Forum Moderators: open

Message Too Old, No Replies

Spider Behavior

To hammer or not to hammer

         

tkarade

3:49 pm on Jan 28, 2003 (gmt 0)

10+ Year Member



After what request rate is a spieder considered to be hammering a site? 10 per second? 100 per second?

Thanks,
TK

wilderness

11:45 pm on Jan 28, 2003 (gmt 0)

WebmasterWorld Senior Member 10+ Year Member Top Contributors Of The Month



I've never considered the amount of pages that an "ACCEPTED" bot gets pages imperative.
In fact, I'd rather have google slurp and a few others, have it all over and done in a few minutes rather than cluttering up my logs all month long.

For a bot that isn't honorable (at least from my side of the fence) a solitary page is hammering :)

pendanticist

12:46 am on Jan 29, 2003 (gmt 0)

WebmasterWorld Senior Member 10+ Year Member



10 per second?

If I recall correctly, a well-respected poster in these forums mentioned a figure of one, or possibly two requests per second, per page as acceptable. (Obeyance of robots.txt aside.)

In a post entitled: Beware the lovely Lachesis [webmasterworld.com], I was able to illustrate some attrotious behavior.

Additional reading: modified "bad-bot" script blocks site downloads [webmasterworld.com].

Also, there was a post a couple of weeks back (which I can't find at the moment) discussing a 'throttle' of sorts, which I believe would actually slow the bot down.

Maybe someone who knows where that one is will post it?

One thing is certain to me - as Webmasters we need to address poorly behaved, malconfigured or just plain stupid [webmasterworld.com] bots who peruse the Internet with impunity.

Pendanticist.

tkarade

6:00 pm on Jan 30, 2003 (gmt 0)

10+ Year Member



> If I recall correctly, a well-respected poster in these forums mentioned a figure of one, or possibly two requests per second, per page as acceptable.

That seems very slow to me.
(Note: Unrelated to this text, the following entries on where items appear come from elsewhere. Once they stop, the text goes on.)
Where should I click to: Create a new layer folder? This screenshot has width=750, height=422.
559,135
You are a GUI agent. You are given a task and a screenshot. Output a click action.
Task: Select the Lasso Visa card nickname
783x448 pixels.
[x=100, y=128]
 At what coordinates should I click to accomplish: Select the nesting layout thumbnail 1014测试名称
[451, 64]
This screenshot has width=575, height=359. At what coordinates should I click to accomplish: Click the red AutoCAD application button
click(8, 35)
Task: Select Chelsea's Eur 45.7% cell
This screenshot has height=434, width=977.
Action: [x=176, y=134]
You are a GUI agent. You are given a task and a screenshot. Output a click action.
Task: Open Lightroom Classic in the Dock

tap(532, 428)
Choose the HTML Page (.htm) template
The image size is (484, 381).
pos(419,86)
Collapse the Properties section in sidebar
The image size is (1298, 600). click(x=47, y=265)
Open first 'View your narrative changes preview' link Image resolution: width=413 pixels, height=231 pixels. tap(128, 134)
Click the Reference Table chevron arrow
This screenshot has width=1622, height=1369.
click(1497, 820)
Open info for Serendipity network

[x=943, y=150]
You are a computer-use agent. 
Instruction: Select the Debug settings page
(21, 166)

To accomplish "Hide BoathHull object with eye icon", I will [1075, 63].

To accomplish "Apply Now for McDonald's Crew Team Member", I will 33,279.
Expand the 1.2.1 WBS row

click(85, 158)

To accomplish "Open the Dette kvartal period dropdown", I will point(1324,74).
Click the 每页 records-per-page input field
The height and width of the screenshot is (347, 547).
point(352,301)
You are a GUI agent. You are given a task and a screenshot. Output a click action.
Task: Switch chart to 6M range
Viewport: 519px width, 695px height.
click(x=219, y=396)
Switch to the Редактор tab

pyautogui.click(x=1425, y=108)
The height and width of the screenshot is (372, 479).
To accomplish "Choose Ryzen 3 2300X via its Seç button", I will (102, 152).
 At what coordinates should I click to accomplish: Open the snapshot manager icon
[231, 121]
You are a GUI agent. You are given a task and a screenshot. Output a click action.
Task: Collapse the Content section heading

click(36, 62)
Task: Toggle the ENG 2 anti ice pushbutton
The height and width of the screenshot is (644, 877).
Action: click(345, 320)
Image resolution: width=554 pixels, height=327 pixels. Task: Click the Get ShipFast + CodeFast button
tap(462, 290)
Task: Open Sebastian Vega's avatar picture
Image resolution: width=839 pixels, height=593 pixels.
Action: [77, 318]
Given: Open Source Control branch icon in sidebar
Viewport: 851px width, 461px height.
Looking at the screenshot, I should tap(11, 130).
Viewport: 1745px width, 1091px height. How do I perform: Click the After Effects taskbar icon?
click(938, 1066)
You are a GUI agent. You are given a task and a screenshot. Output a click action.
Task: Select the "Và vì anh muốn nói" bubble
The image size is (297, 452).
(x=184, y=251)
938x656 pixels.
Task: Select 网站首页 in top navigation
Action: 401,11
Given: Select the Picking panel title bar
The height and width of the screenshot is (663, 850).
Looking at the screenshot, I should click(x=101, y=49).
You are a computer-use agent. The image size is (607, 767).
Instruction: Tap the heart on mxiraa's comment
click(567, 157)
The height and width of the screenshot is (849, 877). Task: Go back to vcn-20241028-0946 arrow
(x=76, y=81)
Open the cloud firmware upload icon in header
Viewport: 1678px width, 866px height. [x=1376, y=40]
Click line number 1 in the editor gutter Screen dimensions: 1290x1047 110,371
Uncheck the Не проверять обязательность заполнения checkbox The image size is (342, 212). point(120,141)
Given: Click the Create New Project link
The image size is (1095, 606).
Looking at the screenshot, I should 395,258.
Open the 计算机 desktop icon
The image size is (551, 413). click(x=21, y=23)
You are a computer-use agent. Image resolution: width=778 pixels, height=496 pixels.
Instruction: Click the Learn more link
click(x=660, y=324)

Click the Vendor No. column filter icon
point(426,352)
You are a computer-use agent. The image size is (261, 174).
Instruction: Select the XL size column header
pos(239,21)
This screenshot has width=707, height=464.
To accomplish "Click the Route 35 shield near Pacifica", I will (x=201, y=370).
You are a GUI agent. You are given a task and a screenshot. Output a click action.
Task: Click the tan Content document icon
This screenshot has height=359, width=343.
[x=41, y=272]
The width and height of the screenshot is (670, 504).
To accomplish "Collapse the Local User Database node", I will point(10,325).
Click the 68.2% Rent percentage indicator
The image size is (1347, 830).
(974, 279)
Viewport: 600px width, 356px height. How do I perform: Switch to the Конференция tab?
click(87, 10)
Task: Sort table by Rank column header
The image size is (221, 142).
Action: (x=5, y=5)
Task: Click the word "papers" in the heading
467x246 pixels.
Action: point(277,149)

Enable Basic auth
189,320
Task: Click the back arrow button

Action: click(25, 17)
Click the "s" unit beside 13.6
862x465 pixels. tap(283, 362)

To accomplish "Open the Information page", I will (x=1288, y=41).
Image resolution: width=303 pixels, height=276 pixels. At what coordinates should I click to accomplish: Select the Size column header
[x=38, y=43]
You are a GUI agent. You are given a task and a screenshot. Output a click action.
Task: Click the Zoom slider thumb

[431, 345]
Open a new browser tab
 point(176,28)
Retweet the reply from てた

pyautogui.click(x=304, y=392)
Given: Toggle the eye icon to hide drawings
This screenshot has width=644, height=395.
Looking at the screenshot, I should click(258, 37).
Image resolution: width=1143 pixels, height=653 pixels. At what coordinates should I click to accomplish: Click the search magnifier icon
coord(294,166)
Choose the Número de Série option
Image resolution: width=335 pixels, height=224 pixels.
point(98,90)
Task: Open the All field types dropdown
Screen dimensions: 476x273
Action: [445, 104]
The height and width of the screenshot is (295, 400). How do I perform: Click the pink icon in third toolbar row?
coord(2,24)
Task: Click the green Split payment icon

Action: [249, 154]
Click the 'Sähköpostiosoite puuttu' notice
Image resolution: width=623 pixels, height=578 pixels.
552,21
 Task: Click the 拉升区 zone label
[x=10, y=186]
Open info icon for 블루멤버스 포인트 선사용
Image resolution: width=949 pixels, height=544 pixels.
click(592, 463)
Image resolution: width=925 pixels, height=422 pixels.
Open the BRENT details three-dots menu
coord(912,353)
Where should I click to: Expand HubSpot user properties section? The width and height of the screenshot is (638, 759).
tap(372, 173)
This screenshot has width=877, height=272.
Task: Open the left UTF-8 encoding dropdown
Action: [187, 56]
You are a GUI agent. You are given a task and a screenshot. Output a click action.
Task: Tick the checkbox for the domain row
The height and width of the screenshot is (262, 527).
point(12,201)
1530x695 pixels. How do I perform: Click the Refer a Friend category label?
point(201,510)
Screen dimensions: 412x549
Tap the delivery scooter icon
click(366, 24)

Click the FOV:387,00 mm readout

If google is indexing 3 bil pages, it takes them 3 bil seconds?

jdMorgan

5:22 am on Jan 31, 2003 (gmt 0)

WebmasterWorld Senior Member 10+ Year Member



Pendanticist,

I think this is the post you are thinking of: Blocking badly behaved runaway WebCrawlers [webmasterworld.com]
It's a PHP script that looks pretty useful, but I need to get some time to re-write it in PERL in order to try it on my sites, unless someone else does it first.

tkarade,
No, they access one page of your site per second. While they wait to access you again, they go request another 10 million pages from other sites. So it only takes them 300 seconds to do the whole web. (I'm kidding about that 300 seconds, but you get the idea) :)

Jim